WASHINGTON — Republican US House Speaker John Boehner poured cold water Friday on talk of an "imminent deal" with the White House to raise the US debt limit, but warned of dire fallout unless one is reached soon.
"The situation that we face is pretty urgent. Matter of fact, I think I would describe it as dire," Boehner, who was due to meet with President Barack Obama and other congressional leaders on Sunday, said at his weekly press conference.
The lawmaker warned against tip-toeing up to an August 2 deadline on the debt, stressing: "I frankly think it puts us in an awful lot of jeopardy and puts our economy in jeopardy, risking even more jobs."
"So I believe it's important that we come to an agreement, but it has to be an agreement that really does fundamentally change our spending and our debt situation," he said.

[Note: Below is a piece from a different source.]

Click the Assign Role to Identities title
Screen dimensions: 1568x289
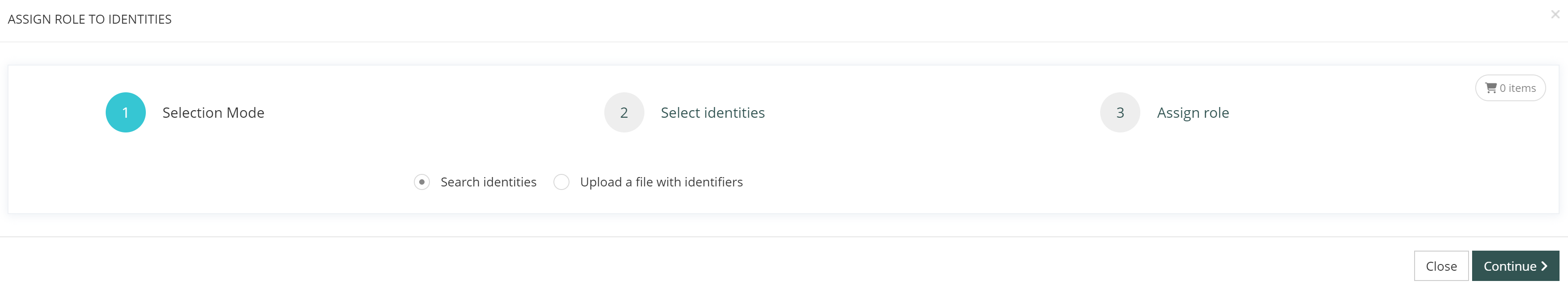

Boehner played down talk that Republicans, the White House, and its Democratic allies were closing in on a compromise that could slash up to $4.5 trillion over 10 years in savings in return for raising the debt ceiling.
"There is no agreement, in private or in public," he said. "It's not like there's some imminent deal about to happen. There are serious disagreements about how to deal with this very serious problem."
Boehner faces pressure from Republicans close to the archconservative "Tea Party" movement to reject any compromise that raises taxes, something he has already publicly ruled out.
Obama faces pressure from Democrats outraged by talk that he might agree to cuts in the fraying US social safety net, notably to the Medicare health program for the elderly and disabled and to Social Security retirement benefits.
"At the end of the day, we've got to have a bill that we can pass through the House and the Senate. This is a Rubik's Cube that we haven't quite worked out yet," Boehner told reporters.
Amid staff-level discussions ahead of a fresh round of White House talks set for Sunday, Boehner told reporters: "there are a lot of conversations continuing. But in all honesty, I don't think things have narrowed. I don't think this problem has narrowed at all in the last several days."
The talks are part of a final major push to reach a deal to raise the congressionally determined limit on US borrowing, now set at $14.29 trillion, in the face of a budget deficit expected to hit $1.6 trillion this year.
The US hit the ceiling on May 16, but has since used spending and accounting adjustments, as well as higher-than-expected tax receipts, to continue operating without impact on government obligations.
But by August 2, the government will have to begin withholding payments -- to bond holders, civil servants, retirees or government contractors -- and the White House has urged a deal by July 22 to have time to pass it.